Muito falamos de baterias, mas motores também têm seu roadmap de evolução, e neste ponto Europa e China (pelo menos a BYD) parecem perseguir caminhos diferentes.
A Europa aposta na massificação de motores de fluxo axial para desenvolver carros mais eficientes e com menos terras-raras (o motor-panqueca presente nos AMG e outros supercarros)::
Já a BYD aposta em motores de fluxo variável (VF-PMSM) para melhorar a eficiência em velocidades mais altas e assim aumentar a autonomia, como um 'câmbio magnético:
Um vídeo detalhando as diferenças, comparando com um motor BYD.
Aposto que todos os motores elétricos de carros serão desse tipo da Yasa. Com um peso e tamanho equivalentes a um disco freio, devem substitui-los, deixando a frenagem totalmente eletromagnética (regeneração).
Esse tipo de solução tem vantagens como redução de materiais, peças, simplificação e liberação de mais espaço interno nos carros.
Fora que transformar um carro a combustão em híbrido vira um passeio no parque.

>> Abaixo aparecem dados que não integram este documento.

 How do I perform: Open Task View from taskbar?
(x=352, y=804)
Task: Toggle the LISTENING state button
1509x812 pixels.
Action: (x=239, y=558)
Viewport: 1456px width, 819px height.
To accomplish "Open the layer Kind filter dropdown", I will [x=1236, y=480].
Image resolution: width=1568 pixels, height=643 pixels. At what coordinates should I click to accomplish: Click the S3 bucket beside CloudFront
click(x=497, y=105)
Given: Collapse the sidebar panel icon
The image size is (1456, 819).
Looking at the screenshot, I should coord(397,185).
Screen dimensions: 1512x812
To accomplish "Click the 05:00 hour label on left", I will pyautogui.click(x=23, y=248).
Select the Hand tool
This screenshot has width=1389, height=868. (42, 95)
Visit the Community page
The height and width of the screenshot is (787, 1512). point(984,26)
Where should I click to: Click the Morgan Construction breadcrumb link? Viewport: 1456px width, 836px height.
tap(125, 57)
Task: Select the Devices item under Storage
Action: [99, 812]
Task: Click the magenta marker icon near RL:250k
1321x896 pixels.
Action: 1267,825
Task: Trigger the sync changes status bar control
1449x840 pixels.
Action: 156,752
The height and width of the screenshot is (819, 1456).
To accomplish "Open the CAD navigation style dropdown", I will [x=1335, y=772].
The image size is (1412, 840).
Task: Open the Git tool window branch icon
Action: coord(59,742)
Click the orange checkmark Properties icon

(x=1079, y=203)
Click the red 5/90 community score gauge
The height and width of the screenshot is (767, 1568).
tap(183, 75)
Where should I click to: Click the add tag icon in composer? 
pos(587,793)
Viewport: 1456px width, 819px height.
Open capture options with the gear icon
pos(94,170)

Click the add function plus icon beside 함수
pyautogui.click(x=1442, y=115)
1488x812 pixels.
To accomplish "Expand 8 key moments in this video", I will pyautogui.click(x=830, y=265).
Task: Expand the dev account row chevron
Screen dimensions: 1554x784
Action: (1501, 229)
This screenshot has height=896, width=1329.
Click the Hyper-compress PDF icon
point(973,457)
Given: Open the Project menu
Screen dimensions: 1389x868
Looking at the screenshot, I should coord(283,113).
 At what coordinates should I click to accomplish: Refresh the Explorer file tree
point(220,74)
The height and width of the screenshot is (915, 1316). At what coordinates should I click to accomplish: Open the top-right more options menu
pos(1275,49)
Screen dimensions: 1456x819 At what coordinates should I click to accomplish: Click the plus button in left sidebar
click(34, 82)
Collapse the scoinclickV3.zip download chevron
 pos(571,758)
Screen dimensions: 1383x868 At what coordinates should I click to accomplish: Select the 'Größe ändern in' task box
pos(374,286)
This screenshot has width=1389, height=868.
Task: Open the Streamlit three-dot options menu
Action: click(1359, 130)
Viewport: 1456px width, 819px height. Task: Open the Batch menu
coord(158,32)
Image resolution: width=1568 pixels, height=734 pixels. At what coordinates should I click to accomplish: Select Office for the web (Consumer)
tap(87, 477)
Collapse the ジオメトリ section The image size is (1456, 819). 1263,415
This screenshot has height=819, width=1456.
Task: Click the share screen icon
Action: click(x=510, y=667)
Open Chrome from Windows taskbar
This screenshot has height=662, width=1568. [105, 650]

Nossa sou leigo demais para acompanhar ou de fato entender os impactos mas fico bastante animado em saber que agora que os elétricos são um caminho irreversível, as pesquisas estão focadas em melhorar toda cadeia. Que assim seja. Aumentar autonomia sem ter que mexer em tamanho de bateria e conseguentemente tempo de carga é um sonho.